Der Unfall passierte zum Feierabend in der Oberurseler Füllerstraße.  Der Audi ist von der Altkönigstraße oder der Königsteiner Straße gekommen und hat sich in der Linksabbiegerspur eingeordnet, um in die Oberhochstädter Straße zu fahren.  Zusammen mit dem Audifahrer müssen es ungefähr 10 Linksabbieger gewesen sein.  Der Audi war der letzte Wagen in der Reihe und zwei Fahrzeuge weiter vorne stand ein Traktor.
Ich war auf dem rechten und leeren Fahrstreifen in Richtung Stierstadt/Kronberg unterwegs.  
Kurz bevor ich auf Höhe des Audi war, machte er immer noch keine Anstalten die Spur zu wechseln.  
Als ich mich dann neben dem Audi befand zog dieser ohne Vorankündigung und ohne zu blinken auf meine Spur.  Eine Vollbremsung war die einzige Möglichkeit.

Vielleicht wollte der Fahrer des Audi ein paar Minuten seiner Zeit sparen oder nicht dem Traktor durch die Stadt folgen. In Anbetracht des 9tägigen Aufenthalts im Krankenhaus und meiner Verletzungen sind mir und meiner Familie die Gründe seiner Fahrerflucht nicht begreiflich.

Die Erinnerung an die Geschehnisse kurz nach der Vollbremsung fehlen mir.  Laut des Zeuges, habe ich das Auto getroffen und es besteht die Möglichkeit, dass mein Fahrradrahmen eine blaue Schramme und/oder andere Kratze am Heck des Audi hinterlassen hat.  Vielleicht war es auch verbeult und von meinen Reifen markiert.  Der Fahrer des Pkw hinter mir hat durch Hupen und Lichthupe versucht den Audifahrer auf den verursachten Unfall aufmerksam zu machen.  Der Audifahrer ist in Richtung Verkehrsampel geflohen und rechts in der Oberhochstädter Straße abgebogen.  

Der Schuldiger/in ist bestimmt sehr stolz auf das Auto aber seit dem Unfall bleibt es vielleicht außer sicht?  Vielleicht hat jemand ein Auto gesehen, dass die Beschreibung passt und hintern Beschädigung hat?

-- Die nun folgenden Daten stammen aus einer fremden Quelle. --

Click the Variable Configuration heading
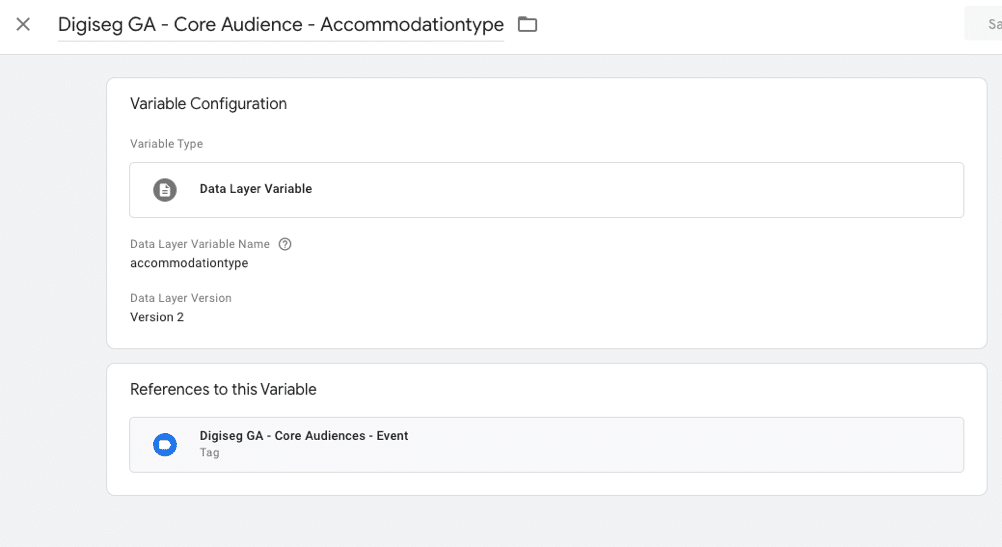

Ich suche Personen, die den Unfall gesehen haben oder das Fahrzeug kennen. Wenn jemand den Unfall gesehen hat oder glaubt, dass er das Auto kennt, möchte ich sie bitten, sich bei der Polizei in Oberursel unter der Telefon Nr: 06171 624000 zu melden.


----------



## Stoppelhopp (10. Juli 2013)

Na das ist ja eine schöne Sch...   Ich wünsche dir gute Besserung und drück die Daumen das sie ihn erwischen. 

Gruß


----------



## MTB-News.de




----------



## theobviousfaker (15. Juli 2013)

Gibt es so viele weiße A5/A7 mit HG-Kennzeichen? Bei so einem nicht mehr leichten Unfall sollte es doch für die Polizei kein Problem sein, die mal nach und nach abzuklappern. Immerhin besteht hier eine Straftat die verfolgt werden MUSS. 
Ich weiß ja leider nicht genau wie gut dich die Polizei unterstützt. Falls sie aber faul sein SOLLTEN, dann würde ich dir raten einen Anwalt einzuschalten. Ich kenne einen Fall aus meinem engen persönlichen Umfeld einen Fall, bei dem trotz bekanntem Nummernschild dem Betroffenen erst nach Anwaltsbrief an die Polizei geholfen wurde (plötzlich war der Schuldige innerhalb kürzester Zeit gefunden - ist ja auch klar, wenn das Nummernschild da ist...).


----------



## akisu (15. Juli 2013)

ein bekannter musste einmal wegen so etwas bei der polizei mit seinem auto vorfahren. da wurden alle besitzer eines bestimmten kennzeichenbereichs, automodells und farbe vorgeladen. dort wurde dann das auto auf unfallschäden überprüft. die frage ist halt immer ob es dabei um 10 oder 100 autos geht. irgendwann ist die verhältnismäßigkeit nicht mehr gegeben.


----------



## CliffDrop (15. Juli 2013)

Laut der Polizei gibt es ungefähr 100 solche Autos im HG Bereich.  Die Staatsanwaltschaft muss jetzt entscheiden, ob die Ermittlung weiter geht.  Ich drucke die Daumen aber Ehrlich gesagt habe ich wenig Hoffnung.  Es ist schon fast 4 Wochen seit dem Zwischenfall.  Das Auto ist vermutlich schon repariert und niemand hat den Fahrer gesehen.


----------



## theobviousfaker (16. Juli 2013)

Das sind echt viele. Aber bei fahrlässiger schwerer Körperverletzung und anschließender Straftat kann man sich ruhig mal dahinterklemmen... vielleicht ist es an dem Zeitpunkt auch einfacher die Werkstätten abzufragen.


----------



## CliffDrop (26. Juli 2013)

Wie erwartet ist gestern der Brief gekommen.  "... das Verfahren ist eingestellt worden, weil ein Täter nicht ermittelt werden konnte...  blah blah  ...Die Mitteilung wurde im automatisierten Verfahren erstellt und trägt deshalb keine Unterschrift".  Na Super.  Danke.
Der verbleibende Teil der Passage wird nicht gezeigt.